Non seulement images et informations s’imposent à nous chaque minute via les notifications, mais en plus le jeu des algorithmes fait que nous ne maîtrisons plus la circulation d’une information. Sur les réseaux, un contenu négatif se propage jusqu’à sept fois plus vite qu’un contenu positif ou nuancé. Une fausse nouvelle a toutes les chances de se diffuser à la vitesse de l’éclair, alors que son démenti ne touchera qu’une poignée de personne. Les algorithmes ne hiérarchisent pas l’information en fonction de sa valeur intrinsèque, son caractère véridique, mais surtout sur la base de son potentiel viral et sur sa forme (photo, vidéo).
La crédibilité des journalistes écornée
Les changements de mode de consommation de l’information et le poids des réseaux sociaux ne sont pas les seules explications à notre choix de ne pas faire une « farce » de printemps à nos chers lecteurs. Il en va aussi de notre crédibilité journalistique.

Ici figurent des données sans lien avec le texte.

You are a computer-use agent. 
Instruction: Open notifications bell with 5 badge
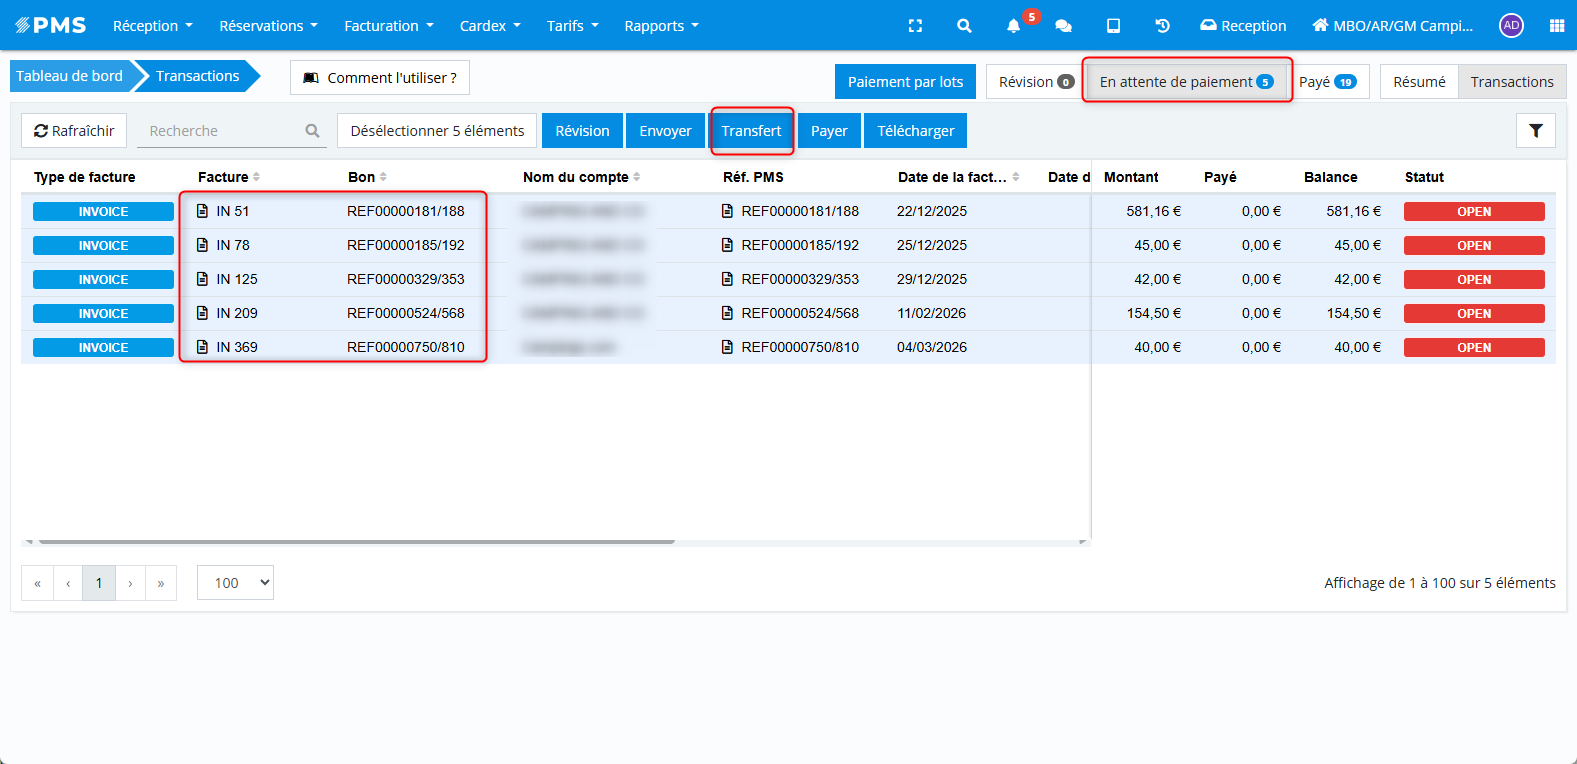point(1014,26)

Les fake news, comprenez les fausses informations, fabriquées pour manipuler l’opinion, ont pignon sur rue sur Internet. Elles sont même devenues un outil de déstabilisation politique. Si la population a toujours exprimé une certaine défiance vis-à-vis de la presse, cette dernière s’est considérablement accentuée ces dernières années. Le doute est généralisé, et il n’est pas rare, lors de nos interventions d’éducation aux médias, de faire face à des jeunes qui ne croient plus en rien sur les réseaux, sans pour autant avoir les outils pour débusquer les discours manipulateurs.
Aussi nous paraissait-il risquer d’alimenter la machine en créant un poisson d’avril dans ce contexte de défiance généralisée. Car même avec un démenti, il n’est pas impossible qu’un « article-pour-rire » se retrouve sur certains réseaux avec des commentaires ambigus sur le caractère mensonger des médias.
Mais alors, est-ce la fin des blagues de printemps dans les médias ?
Nous ne sommes pas les seuls à MIP à avoir tranché pour ne pas faire de poisson cette année. Force est de constater qu’il en a été de même pour nombre de nos confrères. Mais alors, est-ce la fin du poisson d’avril médiatique ?
De nombreux sites parodiques, et qui s’assument comme tel, à l’image de Nordpresse ou du Gorafi proposent chaque jour à leurs lecteurs des articles bidonnés, fabriqués exprès pour faire rire. Quand bien même le caractère humoristique s’affiche en grand sur leur page, leurs contenus en ont déjà trompé plus d’un. Ces sites ont pris la relève de cette blague annuelle traditionnelle. Sauf qu’avec eux c’est tous les jours. Comme l’explique très bien Marie-France Chambat-Houillon dans La Revue des Médias de l’INA, l’inégale réception des poissons d’avril médiatiques selon les publics pose la question d’une nécessaire éducation aux médias et aux numériques pour tous et toutes.